**What to produce**. Rewrite the rows below, changing every "computer-use agent" to "GUI agent" and keeping everything else identical.

────────────────

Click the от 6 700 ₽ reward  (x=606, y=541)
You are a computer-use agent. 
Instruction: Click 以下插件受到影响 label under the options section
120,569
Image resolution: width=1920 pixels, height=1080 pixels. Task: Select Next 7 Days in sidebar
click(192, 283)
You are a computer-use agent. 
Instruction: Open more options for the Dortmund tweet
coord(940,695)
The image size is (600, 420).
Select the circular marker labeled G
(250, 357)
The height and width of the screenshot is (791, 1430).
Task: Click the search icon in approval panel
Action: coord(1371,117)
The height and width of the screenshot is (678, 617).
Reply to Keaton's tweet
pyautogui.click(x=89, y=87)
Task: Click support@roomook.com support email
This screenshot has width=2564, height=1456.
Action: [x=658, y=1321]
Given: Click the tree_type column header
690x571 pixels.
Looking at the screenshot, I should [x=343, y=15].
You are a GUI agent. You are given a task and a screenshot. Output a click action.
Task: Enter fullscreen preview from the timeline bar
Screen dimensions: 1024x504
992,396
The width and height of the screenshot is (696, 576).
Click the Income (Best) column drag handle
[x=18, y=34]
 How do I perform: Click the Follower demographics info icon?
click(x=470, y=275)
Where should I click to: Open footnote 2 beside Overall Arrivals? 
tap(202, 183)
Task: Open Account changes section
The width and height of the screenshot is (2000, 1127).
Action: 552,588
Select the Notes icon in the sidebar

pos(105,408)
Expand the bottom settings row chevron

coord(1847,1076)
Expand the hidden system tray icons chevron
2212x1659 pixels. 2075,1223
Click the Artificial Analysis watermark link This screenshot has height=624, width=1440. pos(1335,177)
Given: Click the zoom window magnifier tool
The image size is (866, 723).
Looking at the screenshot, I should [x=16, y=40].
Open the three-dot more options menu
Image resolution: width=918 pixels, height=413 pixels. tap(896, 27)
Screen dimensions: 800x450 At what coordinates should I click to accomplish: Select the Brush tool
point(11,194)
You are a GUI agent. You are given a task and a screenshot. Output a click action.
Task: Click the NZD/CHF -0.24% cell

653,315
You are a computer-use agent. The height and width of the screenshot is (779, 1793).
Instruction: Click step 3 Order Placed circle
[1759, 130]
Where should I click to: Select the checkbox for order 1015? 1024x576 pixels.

────────────────

**Response to this exercise**.
Click the от 6 700 ₽ reward  (x=606, y=541)
You are a GUI agent. 
Instruction: Click 以下插件受到影响 label under the options section
120,569
Image resolution: width=1920 pixels, height=1080 pixels. Task: Select Next 7 Days in sidebar
click(192, 283)
You are a GUI agent. 
Instruction: Open more options for the Dortmund tweet
coord(940,695)
The image size is (600, 420).
Select the circular marker labeled G
(250, 357)
The height and width of the screenshot is (791, 1430).
Task: Click the search icon in approval panel
Action: coord(1371,117)
The height and width of the screenshot is (678, 617).
Reply to Keaton's tweet
pyautogui.click(x=89, y=87)
Task: Click support@roomook.com support email
This screenshot has width=2564, height=1456.
Action: [x=658, y=1321]
Given: Click the tree_type column header
690x571 pixels.
Looking at the screenshot, I should [x=343, y=15].
You are a GUI agent. You are given a task and a screenshot. Output a click action.
Task: Enter fullscreen preview from the timeline bar
Screen dimensions: 1024x504
992,396
The width and height of the screenshot is (696, 576).
Click the Income (Best) column drag handle
[x=18, y=34]
 How do I perform: Click the Follower demographics info icon?
click(x=470, y=275)
Where should I click to: Open footnote 2 beside Overall Arrivals? 
tap(202, 183)
Task: Open Account changes section
The width and height of the screenshot is (2000, 1127).
Action: 552,588
Select the Notes icon in the sidebar

pos(105,408)
Expand the bottom settings row chevron

coord(1847,1076)
Expand the hidden system tray icons chevron
2212x1659 pixels. 2075,1223
Click the Artificial Analysis watermark link This screenshot has height=624, width=1440. pos(1335,177)
Given: Click the zoom window magnifier tool
The image size is (866, 723).
Looking at the screenshot, I should [x=16, y=40].
Open the three-dot more options menu
Image resolution: width=918 pixels, height=413 pixels. tap(896, 27)
Screen dimensions: 800x450 At what coordinates should I click to accomplish: Select the Brush tool
point(11,194)
You are a GUI agent. You are given a task and a screenshot. Output a click action.
Task: Click the NZD/CHF -0.24% cell

653,315
You are a GUI agent. The height and width of the screenshot is (779, 1793).
Instruction: Click step 3 Order Placed circle
[1759, 130]
Where should I click to: Select the checkbox for order 1015? 1024x576 pixels.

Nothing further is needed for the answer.